Configuring the Spark Interpreter
The Spark interpreter is available starting in the 1.1 release of the MapR Data Science Refinery. It provides support for Spark Python, SparkR, Basic Spark, and Spark SQL jobs. To use the Spark interpreter for these variations of Spark, you must take certain actions, including configuring Zeppelin and installing software on your MapR cluster.
You must also issue your docker run
command with the parameters the
Spark interpreter requires. See the following material for details about these
parameters:
Spark Python
You must install Python in your MapR cluster to run Python code with the Spark interpreter. You do not need to install it in your container since Spark runs in YARN cluster mode.
%spark.pyspark
By default, this invokes Python 2. To switch Python versions, see Python Version.
To install custom Python packages, see Installing Custom Packages for PySpark. This also describes how to use Python 3 with custom packages.
SparkR
The Zeppelin container includes R. Some Apache SparkR jobs require you to install R on your MapR cluster nodes to run these jobs in the Spark interpreter.
%spark.r
Spark Jobs
By default, the Spark interpreter is configured to submit Apache Spark jobs in YARN client mode. The interpreter does not support YARN cluster mode. Make sure you follow the steps described at Installing Spark on YARN to install Spark on your MapR cluster.

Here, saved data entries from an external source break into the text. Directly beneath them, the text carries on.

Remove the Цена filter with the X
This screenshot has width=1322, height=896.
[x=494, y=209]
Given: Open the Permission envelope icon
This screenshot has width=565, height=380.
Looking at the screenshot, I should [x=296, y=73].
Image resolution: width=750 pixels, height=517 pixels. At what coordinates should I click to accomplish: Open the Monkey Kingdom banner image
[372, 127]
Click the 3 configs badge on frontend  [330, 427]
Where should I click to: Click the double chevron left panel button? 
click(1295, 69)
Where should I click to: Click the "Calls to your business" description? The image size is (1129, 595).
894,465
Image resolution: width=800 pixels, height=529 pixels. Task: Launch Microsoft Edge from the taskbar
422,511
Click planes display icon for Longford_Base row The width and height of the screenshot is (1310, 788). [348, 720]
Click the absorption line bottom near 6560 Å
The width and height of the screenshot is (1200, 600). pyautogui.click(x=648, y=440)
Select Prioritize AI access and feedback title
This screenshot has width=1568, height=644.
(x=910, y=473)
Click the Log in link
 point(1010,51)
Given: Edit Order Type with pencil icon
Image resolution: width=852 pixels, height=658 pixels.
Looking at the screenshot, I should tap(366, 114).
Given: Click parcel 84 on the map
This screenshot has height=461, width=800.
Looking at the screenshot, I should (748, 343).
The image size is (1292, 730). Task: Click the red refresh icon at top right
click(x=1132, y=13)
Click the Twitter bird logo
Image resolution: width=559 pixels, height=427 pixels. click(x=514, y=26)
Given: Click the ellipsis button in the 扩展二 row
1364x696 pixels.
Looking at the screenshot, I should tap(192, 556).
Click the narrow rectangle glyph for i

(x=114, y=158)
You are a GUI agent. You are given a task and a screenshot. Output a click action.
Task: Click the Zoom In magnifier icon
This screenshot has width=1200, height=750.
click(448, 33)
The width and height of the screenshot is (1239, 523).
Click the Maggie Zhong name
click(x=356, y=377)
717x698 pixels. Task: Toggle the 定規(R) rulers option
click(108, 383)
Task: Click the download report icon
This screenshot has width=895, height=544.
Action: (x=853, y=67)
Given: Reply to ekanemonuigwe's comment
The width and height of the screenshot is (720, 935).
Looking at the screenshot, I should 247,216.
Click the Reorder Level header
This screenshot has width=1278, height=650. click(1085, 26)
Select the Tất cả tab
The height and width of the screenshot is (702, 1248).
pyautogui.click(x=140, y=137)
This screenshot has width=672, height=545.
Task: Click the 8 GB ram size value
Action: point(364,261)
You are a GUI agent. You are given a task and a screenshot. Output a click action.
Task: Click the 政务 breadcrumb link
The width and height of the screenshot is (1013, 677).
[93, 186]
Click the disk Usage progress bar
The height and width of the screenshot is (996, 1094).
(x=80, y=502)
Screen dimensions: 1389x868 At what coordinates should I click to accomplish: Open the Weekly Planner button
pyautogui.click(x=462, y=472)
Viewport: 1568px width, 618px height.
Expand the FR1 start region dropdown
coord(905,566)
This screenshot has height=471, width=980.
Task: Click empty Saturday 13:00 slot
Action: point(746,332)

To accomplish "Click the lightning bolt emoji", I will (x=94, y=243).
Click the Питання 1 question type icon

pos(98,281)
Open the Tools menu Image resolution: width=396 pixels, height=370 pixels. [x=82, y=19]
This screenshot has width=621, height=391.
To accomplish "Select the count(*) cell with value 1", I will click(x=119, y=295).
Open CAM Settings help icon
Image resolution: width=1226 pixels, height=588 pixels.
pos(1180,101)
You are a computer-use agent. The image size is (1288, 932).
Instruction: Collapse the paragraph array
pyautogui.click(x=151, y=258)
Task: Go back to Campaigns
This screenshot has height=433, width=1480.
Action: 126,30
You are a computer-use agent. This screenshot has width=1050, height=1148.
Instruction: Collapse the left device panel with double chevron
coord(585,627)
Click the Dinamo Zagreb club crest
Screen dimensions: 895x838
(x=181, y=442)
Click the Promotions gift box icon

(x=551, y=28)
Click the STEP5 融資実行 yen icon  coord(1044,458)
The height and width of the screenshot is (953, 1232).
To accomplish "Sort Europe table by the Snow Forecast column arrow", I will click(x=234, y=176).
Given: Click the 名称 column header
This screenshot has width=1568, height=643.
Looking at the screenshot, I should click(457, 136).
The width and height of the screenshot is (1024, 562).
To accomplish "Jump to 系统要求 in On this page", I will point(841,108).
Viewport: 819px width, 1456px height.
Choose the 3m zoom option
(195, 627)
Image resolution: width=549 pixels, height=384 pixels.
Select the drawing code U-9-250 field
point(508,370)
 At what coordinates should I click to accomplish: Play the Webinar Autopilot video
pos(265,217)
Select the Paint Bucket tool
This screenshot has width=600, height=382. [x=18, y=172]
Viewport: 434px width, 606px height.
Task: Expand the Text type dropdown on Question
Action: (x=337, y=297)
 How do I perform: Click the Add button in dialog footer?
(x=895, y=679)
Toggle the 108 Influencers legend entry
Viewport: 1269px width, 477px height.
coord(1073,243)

To run Spark jobs in parallel, you must modify the Spark interpreter to instantiate Per Note:
You can set scoped to either of the two options.
Hive Tables
To access Apache Hive tables using the Spark interpreter, you must make the
hive-site.xml
configuration file from your Hive cluster
available to Spark running in your Zeppelin container. Follow the same steps that
describe how to
access Hive tables with the Livy interpreter.